Following that decision, Hirst J. on 19 March 1991 granted leave to appeal against the award on the respondent’s summons for that purpose. By an order of the Court of Appeal made on 25 March 1991 (see Hiscox v. Outhwaite (No. 2) [1991] 1 W.L.R. 545) it was ordered that that appeal be heard by another judge and that judgment on the appeal be in writing but be placed in a sealed envelope to be opened only in the event of this House determining that there is jurisdiction to entertain it. The present position, as I understand it, is that the respondent’s substantive appeal has been heard de bene esse by Evans J. and that publication of his judgment awaits the decison of this House.

 

By his written case the respondent seeks to uphold the judgment of Hirst J. and to contend that, even on the footing that the award is a Convention award, the High Court has (as Lord Donaldson M.R. held) jurisdiction to entertain the respondent’s applications. Your Lordships have accordingly heard argument on this part of the case first since, if either of the respondent’s arguments is accepted, the issue of estoppel upon which the appellant appeals becomes academic.

 

My Lords, the Arbitration Act 1975 was passed in order to give effect to the United Kingdom’s obligations under the New York Arbitration Convention of 1958. Section 2 provides that: “Sections 3 to 6 of this Act shall have effect with respect to the enforcement of Convention awards; . . .” and section 3(1) provides that:

 

“A Convention award shall, subject to the following provisions of this Act, be enforceable–(a) in England and Wales, either by action or in the same manner as the award of an arbitrator is enforceable by virtue of section 26 of the Arbitration Act 1950 . . .”

____________

== Given problem A ==
Rewrite the records between the lines holding "How do I perform: Activate" and "The width and", inclusive, with "dropdown" replaced by "menu" and nothing else changed. Leave the pictures out of your answer.

== Records supplied ==
____________

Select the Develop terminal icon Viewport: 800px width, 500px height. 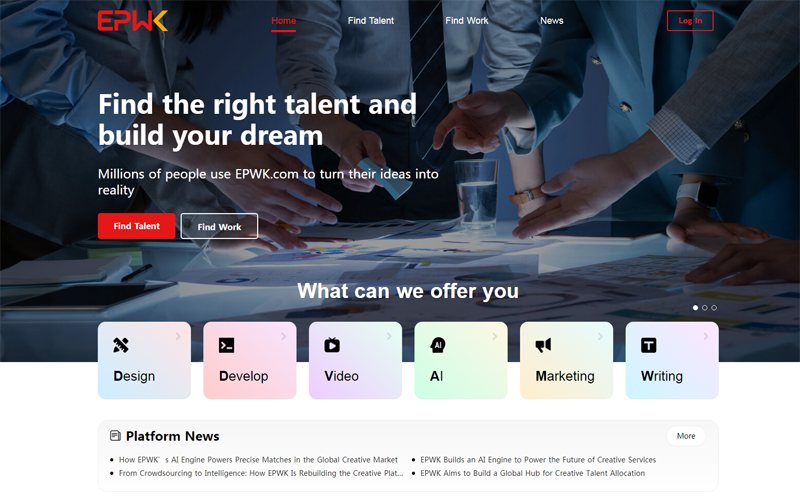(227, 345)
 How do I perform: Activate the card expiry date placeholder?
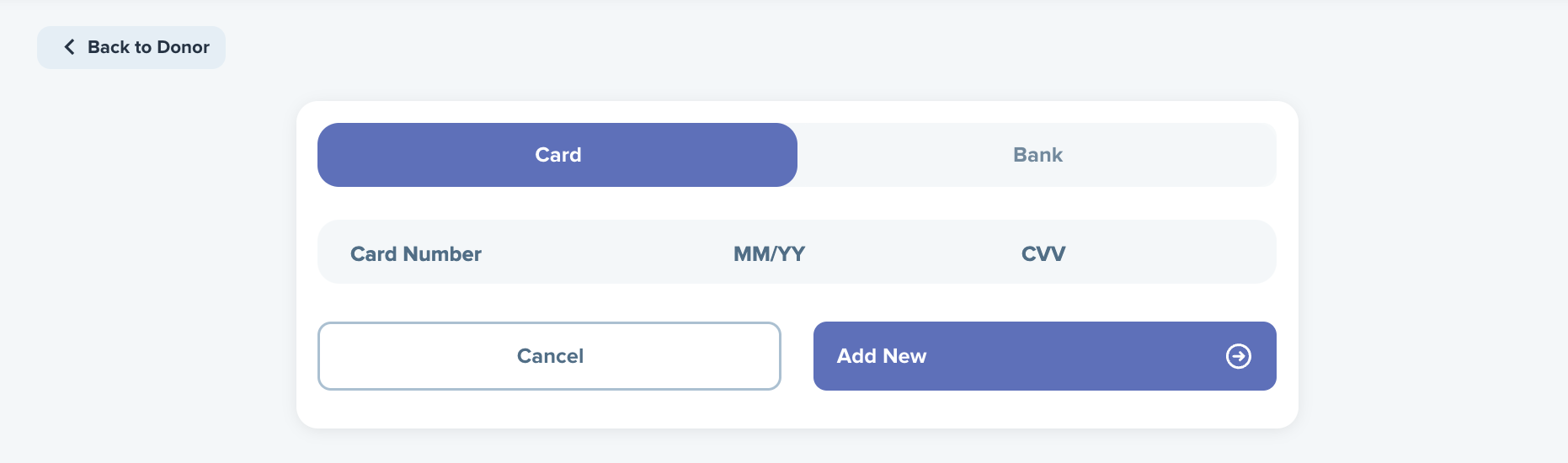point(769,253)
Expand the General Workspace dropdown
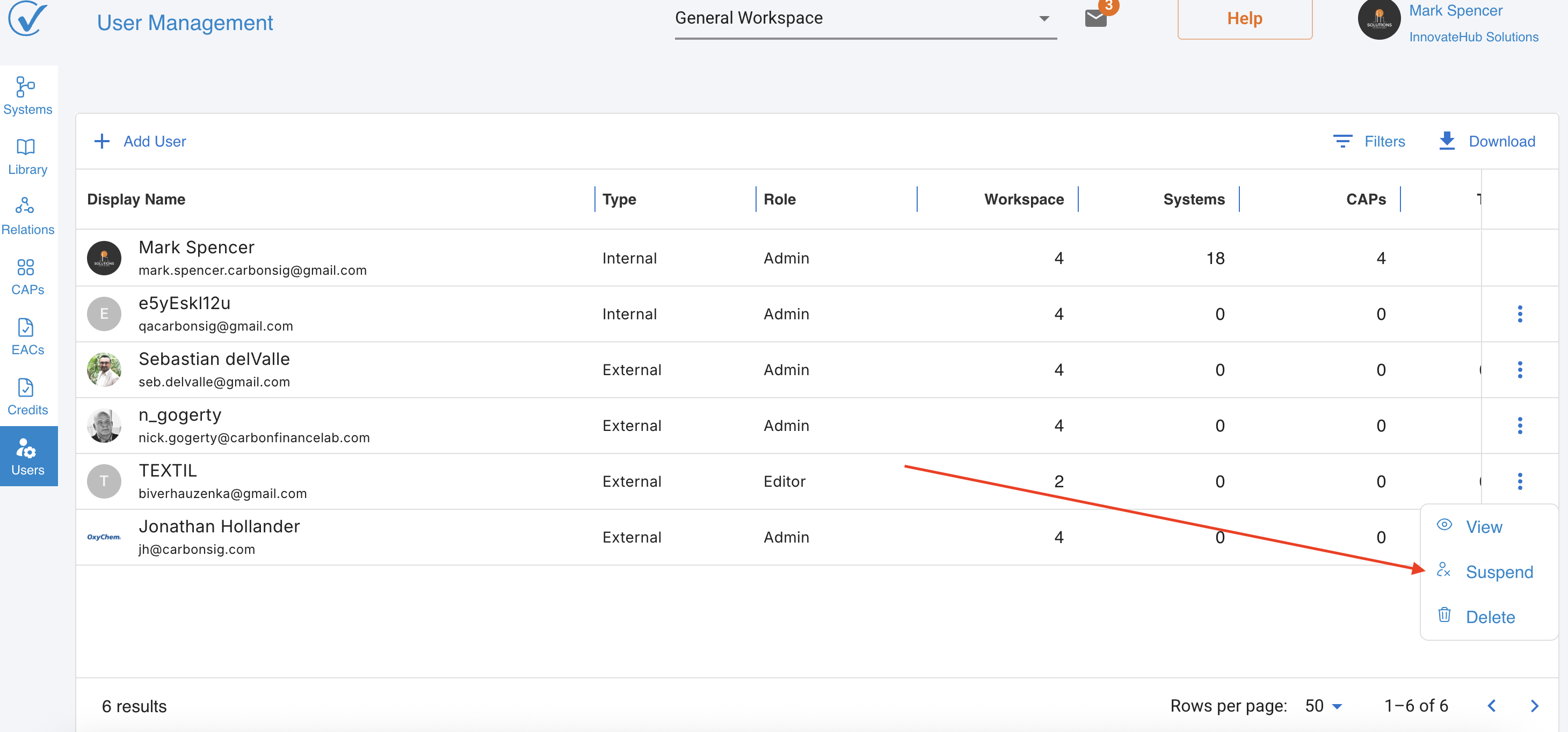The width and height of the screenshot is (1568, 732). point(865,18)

____________

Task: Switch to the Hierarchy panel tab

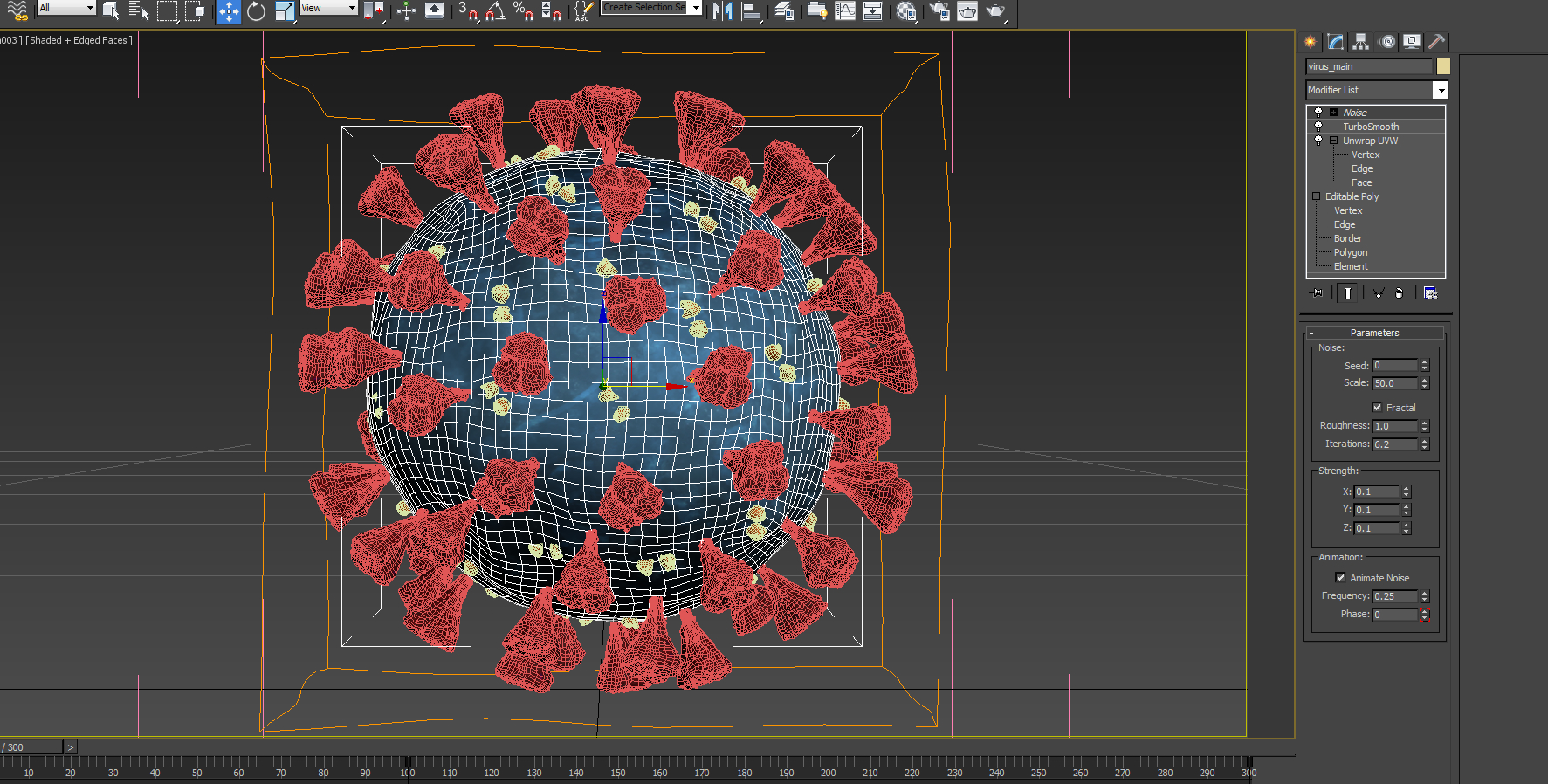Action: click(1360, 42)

____________

== Given problem B ==
Carry on the judgment about the arbitration award from where it stops.

== Final answer A ==
 How do I perform: Activate the card expiry date placeholder?
point(769,253)
Expand the General Workspace menu
The width and height of the screenshot is (1568, 732). point(865,18)

== Final answer B ==
 

The expression “Convention award” is defined in section 7(1) as:

 

“an award made in pursuance of an arbitration agreement in the territory of a State, other than the United Kingdom, which is a party to the New York Convention; . . .”

 

Section 3(2) is of crucial importance having regard to the arguments addressed to the House. It provides:

 

“Any Convention award which would be enforceable under this Act shall be treated as binding for all purposes on the persons as between whom it was made, and may accordingly be relied on by any of those persons by way of defence, set off or otherwise in any [*593] legal proceedings in the United Kingdom; and any reference in this Act to enforcing a Convention award shall be construed as including references to relying on such an award.”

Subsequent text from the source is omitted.